▸ EXERCISE OBJECTIVE: From the records that follow, return exactly the lines beginning at the one that contains "Screen dimensions: 208x156" and ending at the one that contains "Instruction: Expand the", pictures left out.

▸ RECORDS SHOWN:
· · · ·

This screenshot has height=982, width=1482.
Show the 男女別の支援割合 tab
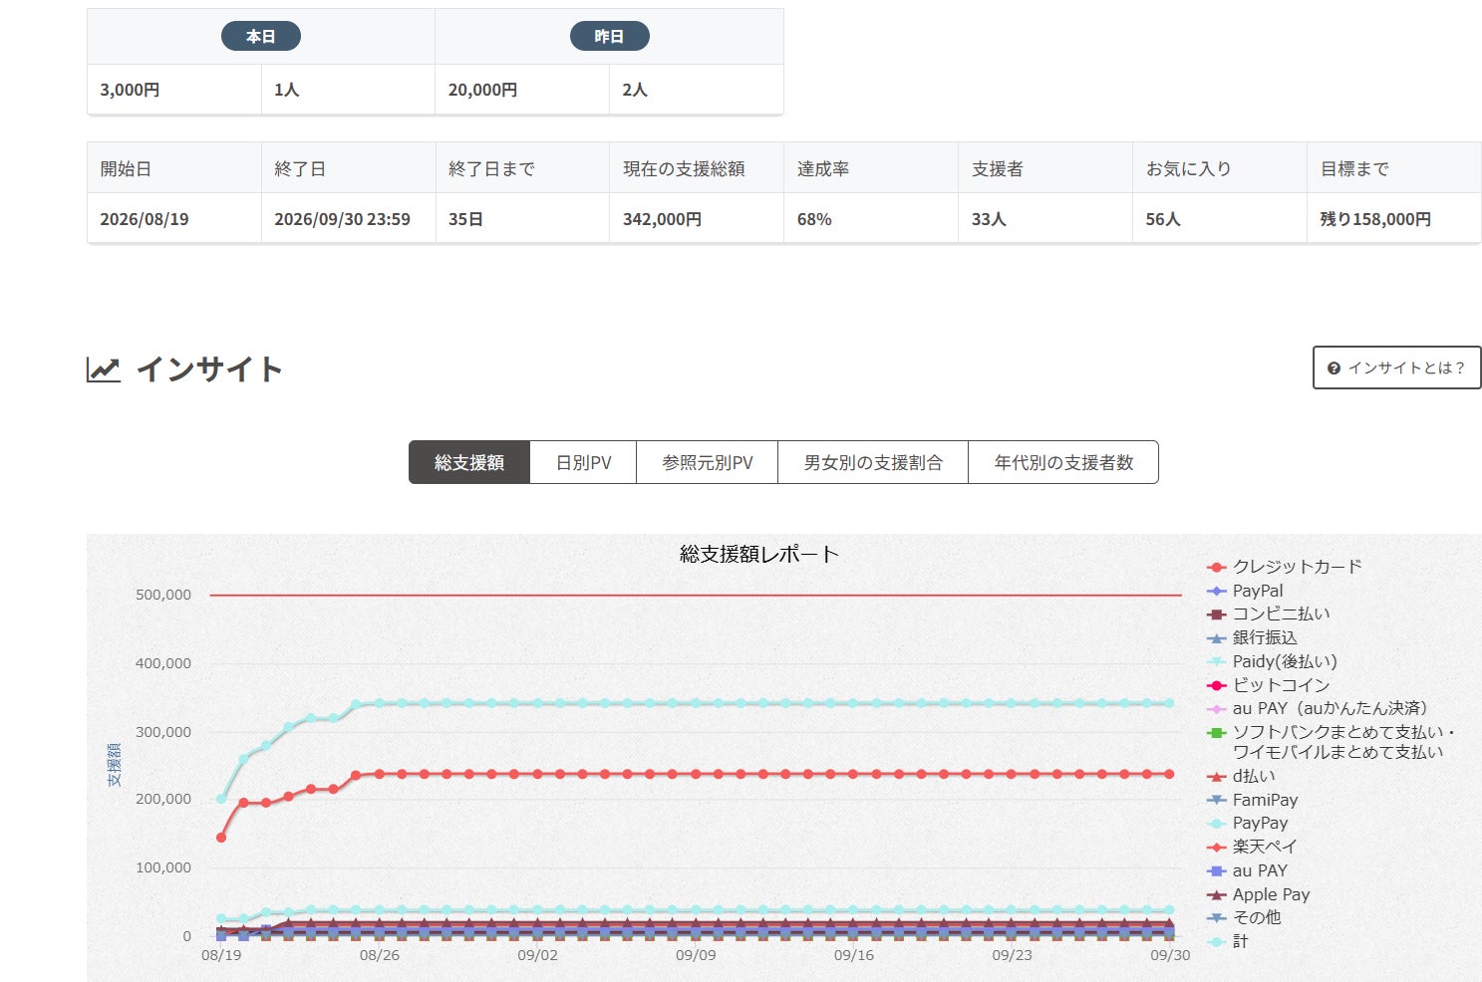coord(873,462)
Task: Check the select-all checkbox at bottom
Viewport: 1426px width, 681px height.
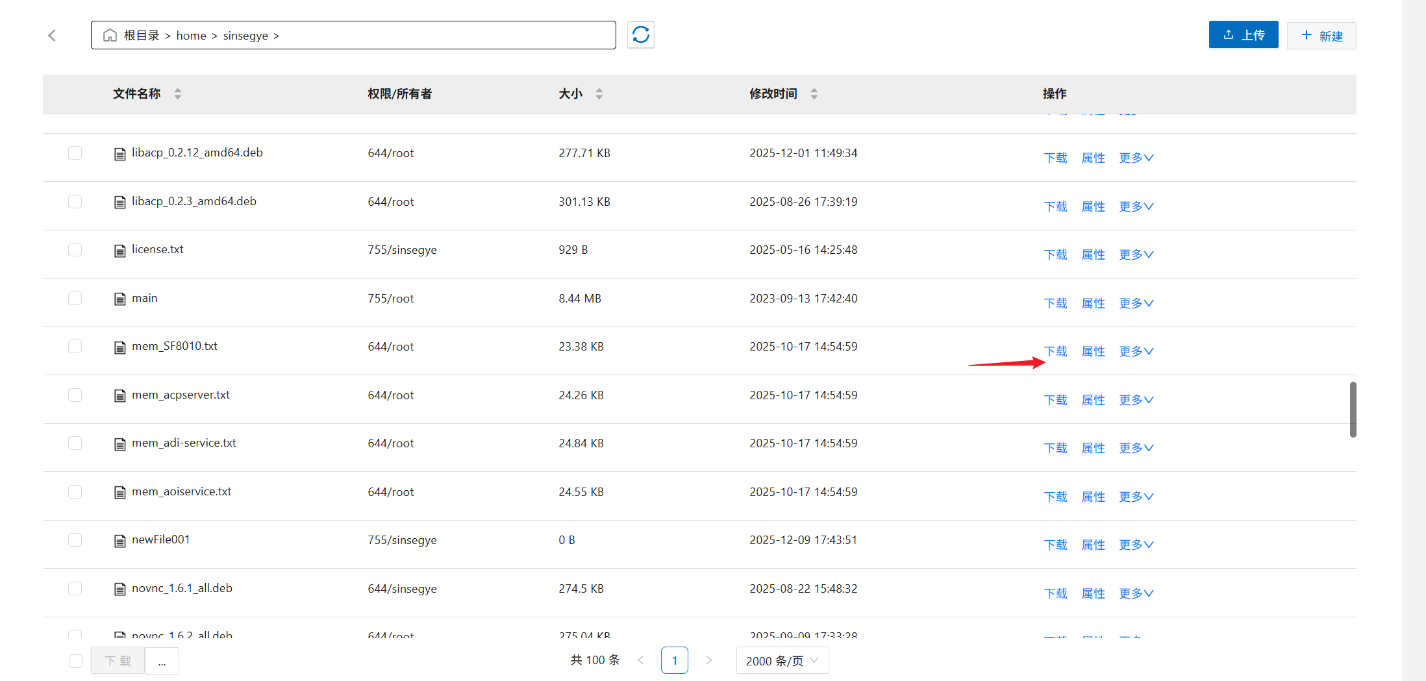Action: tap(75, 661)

· · · ·

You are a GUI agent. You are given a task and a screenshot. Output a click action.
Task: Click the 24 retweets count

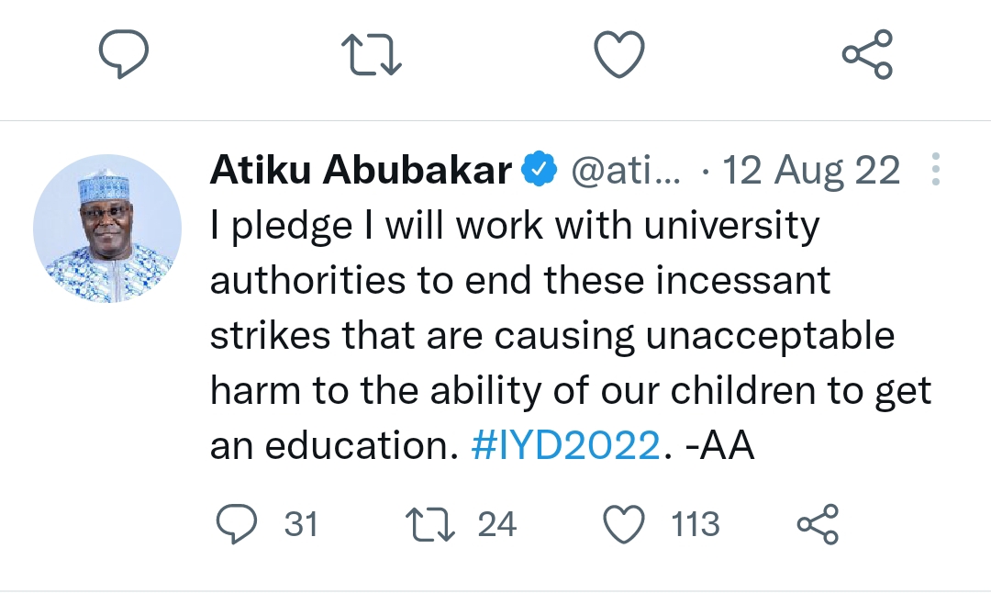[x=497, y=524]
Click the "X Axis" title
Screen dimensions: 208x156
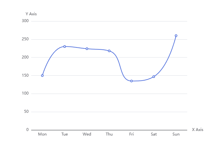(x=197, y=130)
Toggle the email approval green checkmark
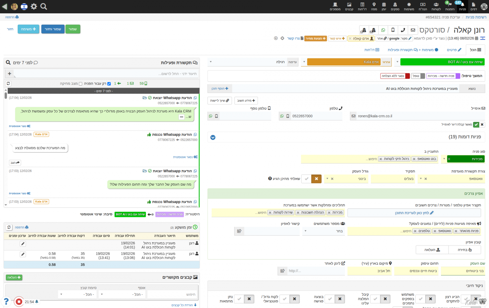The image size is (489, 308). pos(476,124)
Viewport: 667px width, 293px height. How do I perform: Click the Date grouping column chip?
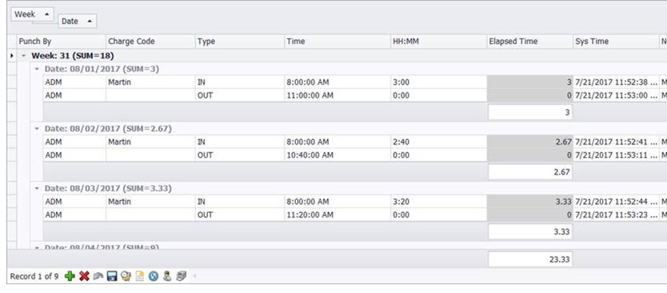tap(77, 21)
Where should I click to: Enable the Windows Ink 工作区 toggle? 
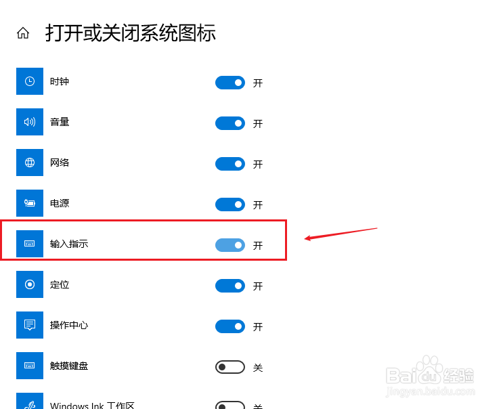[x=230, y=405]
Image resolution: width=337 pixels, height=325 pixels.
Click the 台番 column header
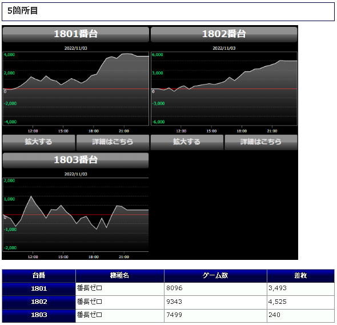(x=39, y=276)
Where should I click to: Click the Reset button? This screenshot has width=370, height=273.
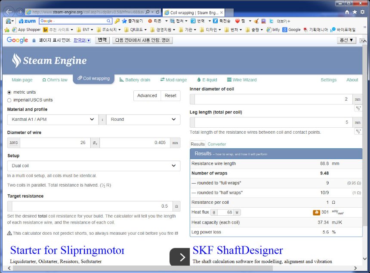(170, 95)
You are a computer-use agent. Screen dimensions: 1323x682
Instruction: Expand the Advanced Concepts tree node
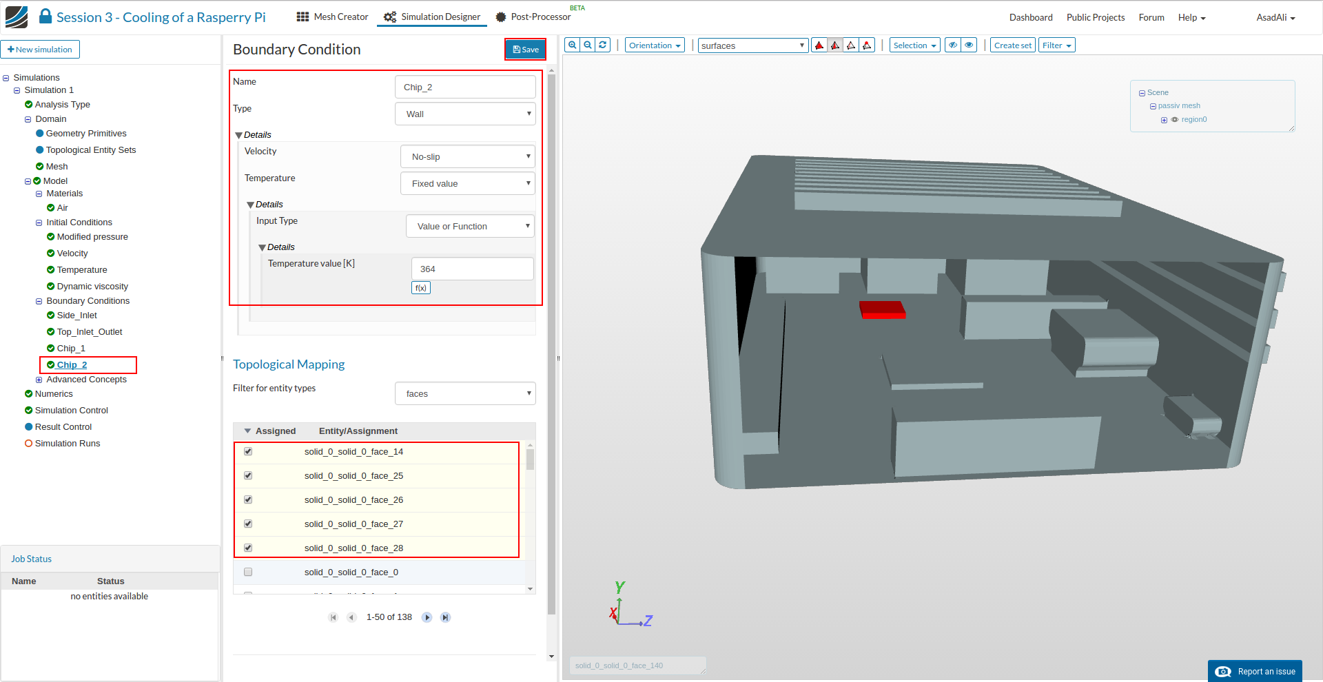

· · · ·

▸ WRITTEN SOLUTION:
Screen dimensions: 208x156
(x=197, y=130)
Toggle the email approval green checkmark
The image size is (489, 308). pos(476,124)
Viewport: 667px width, 293px height. How do I perform: Click the Date grouping column chip?
tap(77, 21)
Where should I click to: Enable the Windows Ink 工作区 toggle? 
[x=230, y=405]
Image resolution: width=337 pixels, height=325 pixels.
Click the 台番 column header
(x=39, y=276)
Where should I click to: Click the Reset button? This screenshot has width=370, height=273.
(170, 95)
You are a computer-use agent. Screen dimensions: 1323x682
Instruction: Expand the Advanced Concepts tree node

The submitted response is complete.